Modello «231», la costruzione passa dall’individuazione del rischio accettabile

immagine non disponibile

di Elisa Chizzola


L’implementazione di un modello 231 che abbia i requisiti di «idoneità» ed «efficacia», caratteri che attribuiscono un reale valore esimente allo strumento, rappresenta un procedimento complesso, composto da varie attività, le quali si snodano secondo un approccio metodologico per fasi, composte da: check up aziendale, risk assessment in «ottica 231», gap analysis e individuazione della soglia di rischio accettabile.

Nel febbraio scorso è stato emanato un interessante documento redatto da un gruppo di lavoro multidisciplinare (costituito da esponenti del Cndcec, Confindustria, Abi, Cnf), che approfondisce queste tre fasi di costruzione del modello. Clicca qui per scaricare il documento «Principi consolidati per la redazione dei modelli organizzativi e l’attività dell’organismo di vigilanza, prospettive di revisione del Dlgs 8 giugno 2001 n.231».

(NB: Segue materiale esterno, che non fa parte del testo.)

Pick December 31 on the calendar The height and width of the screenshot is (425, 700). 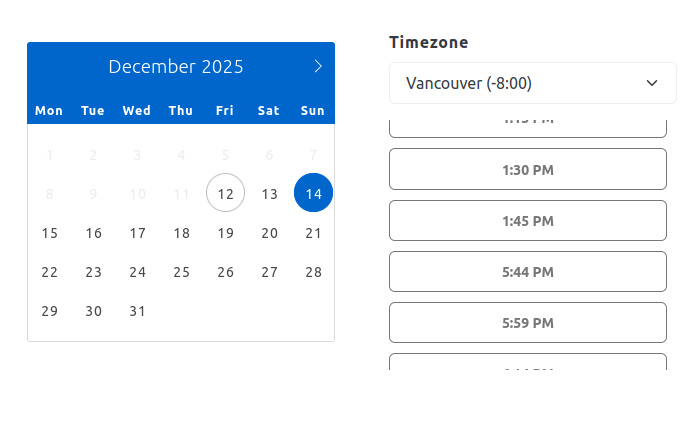(x=138, y=311)
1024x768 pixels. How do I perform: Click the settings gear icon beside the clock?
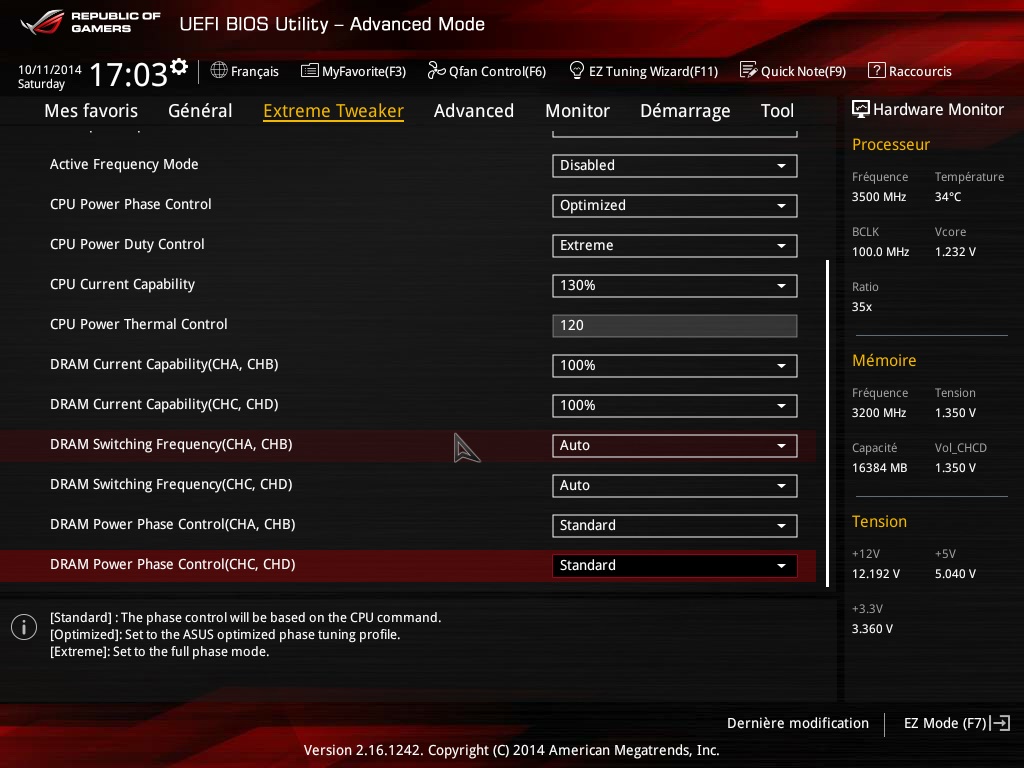(x=179, y=67)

In particolare, la prima fase di implementazione del modello 231 rimanda a un’indispensabile attività di check up aziendale che consente di pervenire a un sufficiente grado di conoscenza generale della società o dell’ente, allo scopo di individuare gli aspetti che saranno oggetto di approfondimento e di specifico esame nelle fasi successive.

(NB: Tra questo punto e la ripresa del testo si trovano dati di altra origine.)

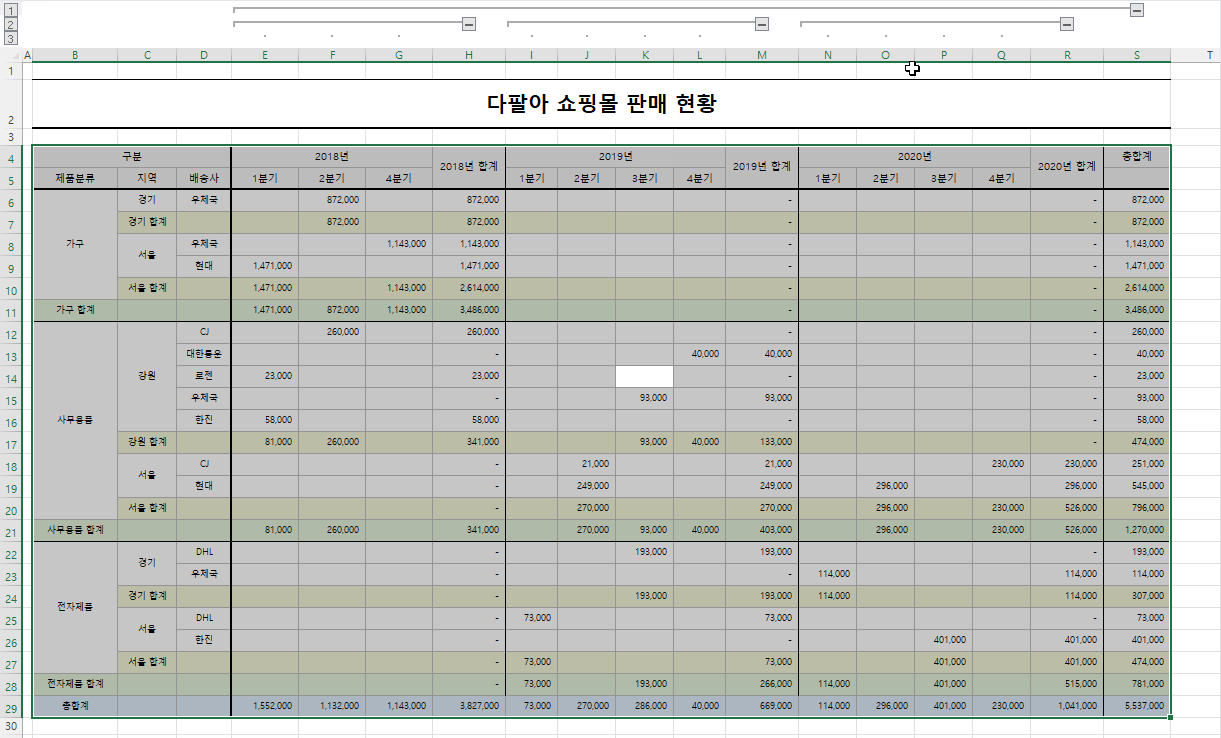Click outline level 3 button

[11, 38]
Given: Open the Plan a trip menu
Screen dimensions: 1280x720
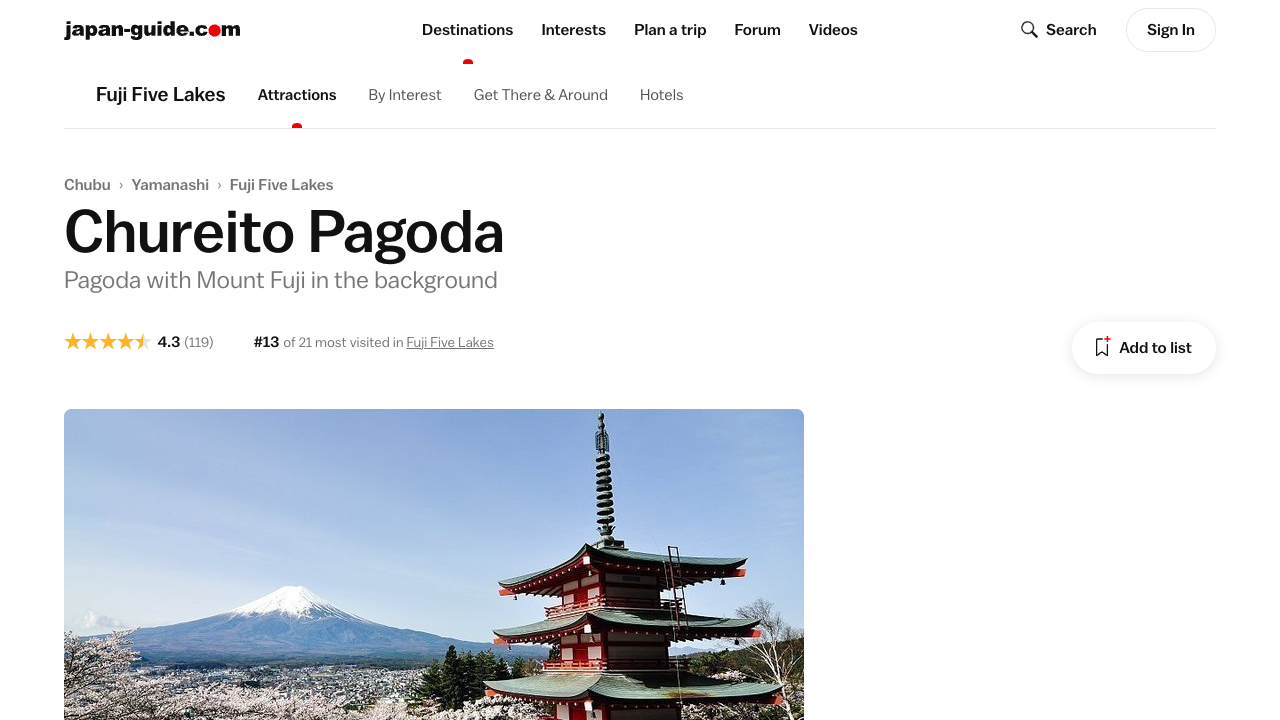Looking at the screenshot, I should click(670, 30).
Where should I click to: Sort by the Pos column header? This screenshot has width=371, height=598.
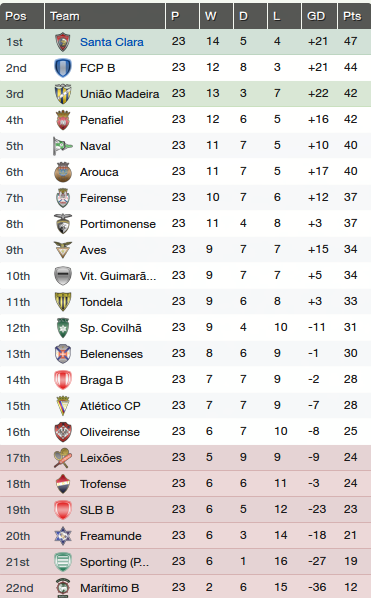22,16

Si procede, pertanto, all’acquisizione della documentazione rappresentativa e descrittiva della struttura organizzativa, della corporate governance, dei dati dimensionali, del tipo di attività svolta e delle aree di business, nonché all’acquisizione di codici etici e di comportamento, norme di autodisciplina, compliance programme che costituiscono la codificazione dei valori e delle regole dell’ente.

La fase successiva si concretizza nell’attività di risk assessment attraverso la mappatura e la valutazione dei rischi nei processi aziendali, che consente di individuare i comportamenti maggiormente a rischio da cui possa derivare la responsabilità amministrativa ex Dlgs 231/2001, nel caso di illecito commesso nell’interesse o a vantaggio dell’ente. Il processo indirizza anche continue azioni di miglioramento e di rafforzamento delle misure preventive alla commissione dei «reati 231», in quanto necessita di una costante attività di follow-up e aggiornamento.

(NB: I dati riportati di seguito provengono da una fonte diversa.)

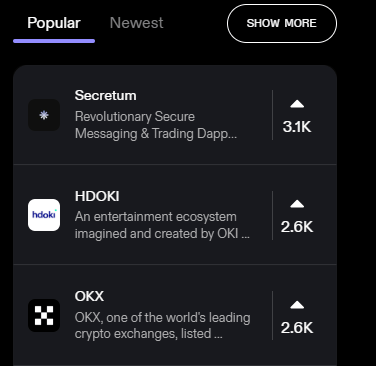Click the purple underline under Popular
This screenshot has width=376, height=366.
point(54,41)
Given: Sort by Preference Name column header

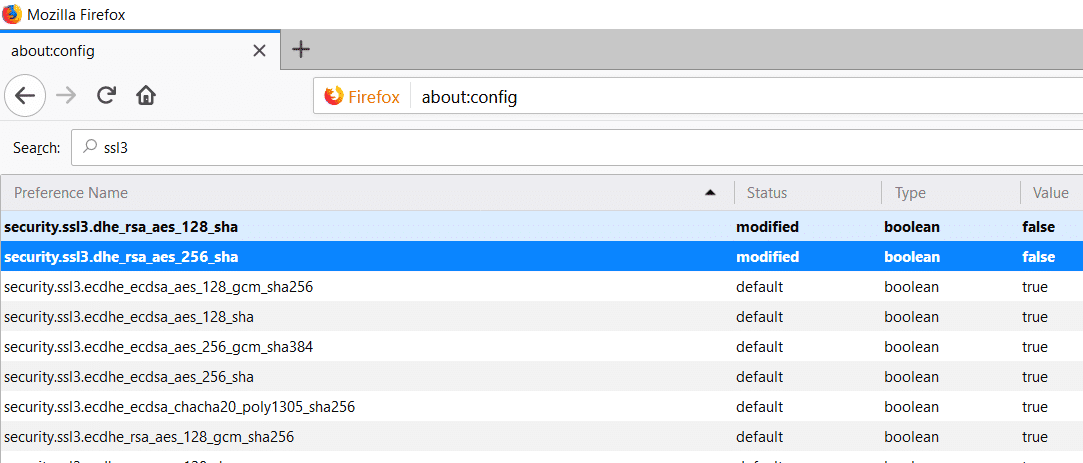Looking at the screenshot, I should (70, 193).
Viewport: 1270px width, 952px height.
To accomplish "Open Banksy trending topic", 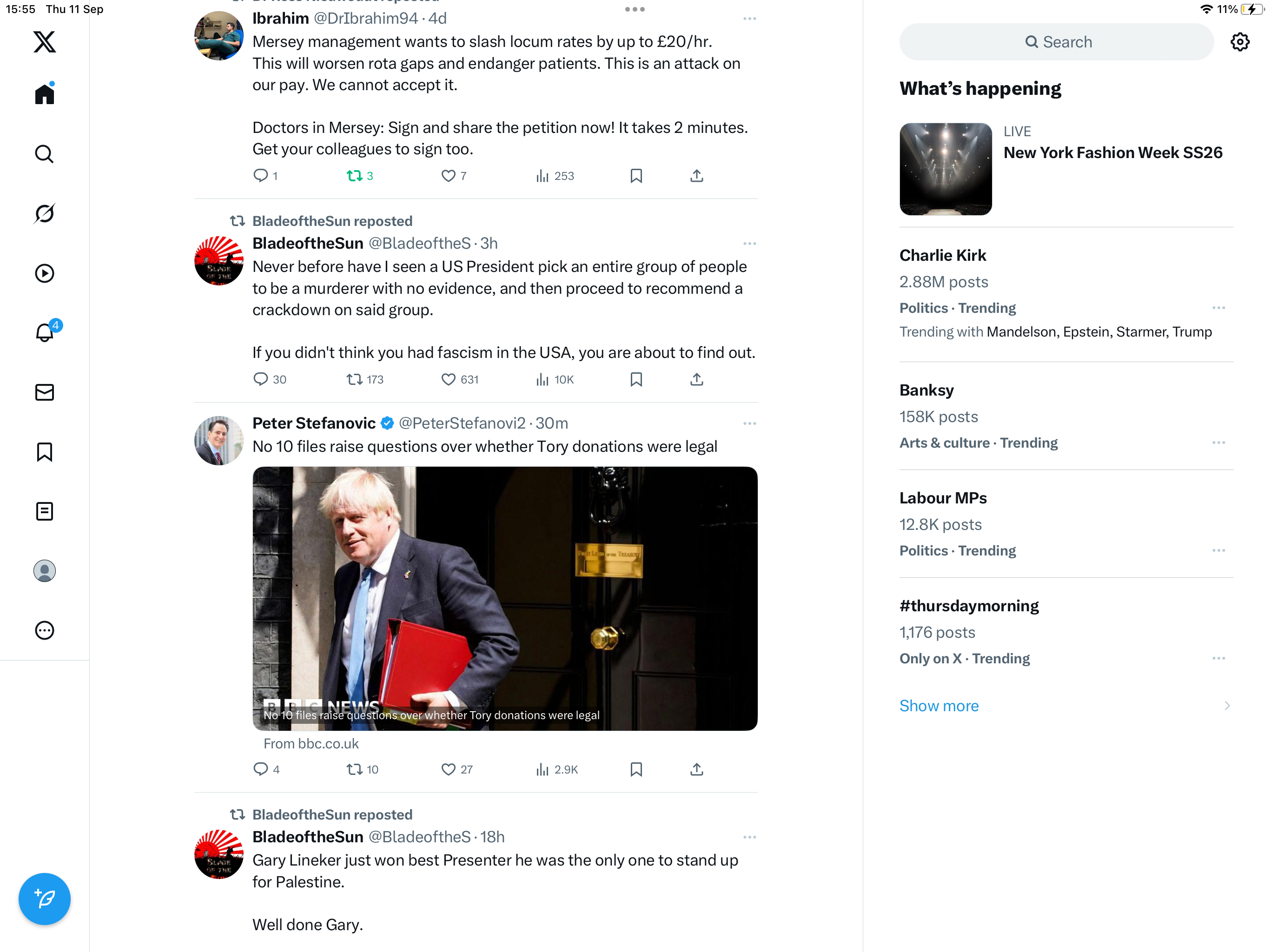I will [x=926, y=390].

La terza e ultima fase di costruzione del modello fa riferimento alla gap analysis e all’individuazione della soglia di rischio accettabile. La valutazione dell’adeguatezza del sistema di controllo interno esistente deve essere esaminata in relazione al livello auspicabile e ritenuto ottimale di efficacia ed efficienza di protocolli e standard di controllo.

La valutazione in questione (gap analysis) e le attività conseguenti si estrinsecano, dunque, nell’adeguamento dei meccanismi di controllo esistenti alla prevenzione delle fattispecie di rischio individuate.

Occorre far riferimento al concetto di «rischio accettabile» nell’ambito della definizione e del miglioramento delle procedure, criterio che va stabilito in relazione alla probabilità di commissione del reato e ai potenziali oneri che ne conseguirebbero. In particolare, in relazione ai presidi e ai controlli da istituire per fronteggiare il rischio di commissione delle fattispecie di reato previste, la soglia concettuale di accettabilità è rappresentata da un sistema di prevenzione tale da poter essere eluso solo fraudolentemente.

Il documento citato incentiva, inoltre, una maggiore diffusione del modello 231, «baluardo» di una cultura d’impresa che accoglie in maniera positiva gli obiettivi di rafforzamento dei meccanismi di corporate governance e gestione dei rischi, oltre che di promozione di logiche gestionali che tengono conto delle sempre più impellenti esigenze connesse alla corporate social responsibility.